Kaitan antara pahlawan super fiksi dan ketaatan, lalu mengapa kita percaya pada Tuhan

By intermedia 7 Min Read
7 Min Read

Dunia fiksi pahlawan super bisa mengajarkan kita tentang apa yang memotivasi kita untuk percaya akan Tuhan.
from www.shutterstock.com, CC BY-ND

Thomas Swan, University of Otago dan Jamin Halberstadt, University of Otago

Susah menghindari banyaknya film pahlawan super dan penjahat super yang beredar. Ada orang yang mencintainya. Ada pula yang menghindarinya. Tapi para peneliti psikologi melihat sebuah fenomena budaya yang layak untuk dikaji.

Tokoh-tokoh fiksi dengan kekuatan supernatural biasanya terinspirasi oleh dewa-dewi dalam berbagai mitologi, mereka melakukan pertarungan klasik antara kebaikan dan kejahatan dengan kemampuan yang berada di luar nalar kita.

Dalam penelitian kami yang baru saja diterbitkan, kami meminta 300 peserta untuk menjelaskan ciri-ciri makhluk supernatural fiksi dan kami membandingkan datanya dengan ciri-ciri makhluk-makhluk spiritual yang orang-orang sembah. Kami menemukan perbedaan yang mencolok yang menjelaskan mengapa ada tokoh-tokoh dalam agama yang disembah dan ada yang tidak.

Apa yang membuat tokoh-tokoh dalam agama dipuja

Pertanyaan apa yang membuat tokoh-tokoh dalam agama spesial ternyata lebih membingungkan dari yang awalnya kami kira.

Awalnya, dapat dipahami bahwa roh leluhur yang, misalnya, membaca pikiran dan berjalan menembus dinding dijadikan objek pemujaan.
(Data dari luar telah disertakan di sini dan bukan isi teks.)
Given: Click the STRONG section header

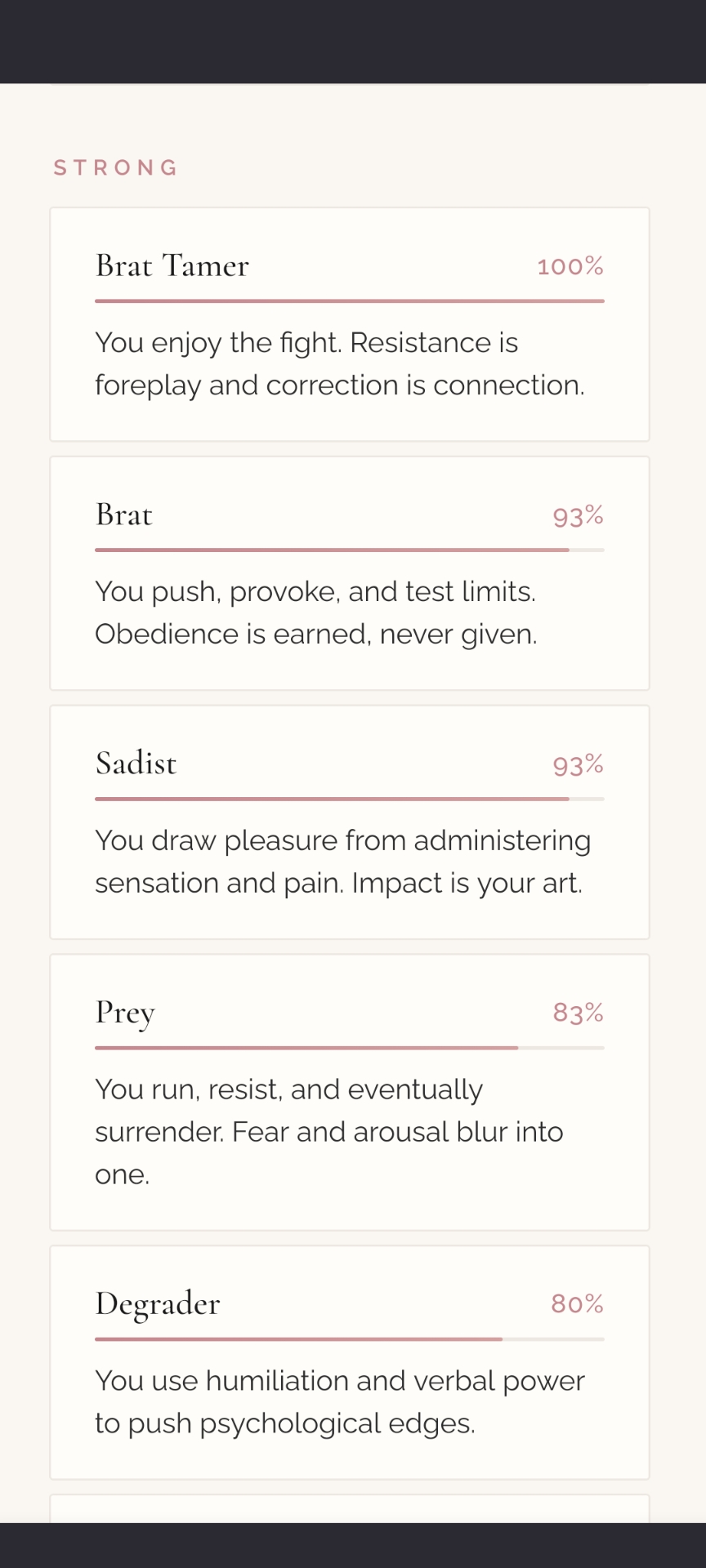Looking at the screenshot, I should (116, 168).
Kita menganggap pikiran bersifat privat, makhluk hidup akan mati, dan benda padat tidak dapat ditembus. Entitas yang tidak memenuhi kriteria tersebut – atau yang disebut oleh para peneliti sebagai “[teori folk](https://www.sciencedirect.com/science/article/pii/S1364661303003140]” – dianggap luar biasa dan mengesankan.

Masalahnya, ada banyak entitas lain yang tidak sejalan dengan teori folk. Beberapa pahlawan super dapat membaca pikiran dan berjalan menembus dinding, tapi mereka tidak dipuja. Ada pula entitas dengan kekuatan manusia super, seperti Bigfoot, vampir atau manusia serigala, yang dipercaya beberapa kalangan, tapi tidak dipuja.

BACA JUGA:   Hampir 90% jurnalis perempuan Indonesia pernah mengalami kekerasan, mengapa begitu masif?

Mengapa mereka tidak dipuja, layaknya Yesus, Allah, dan Zeus?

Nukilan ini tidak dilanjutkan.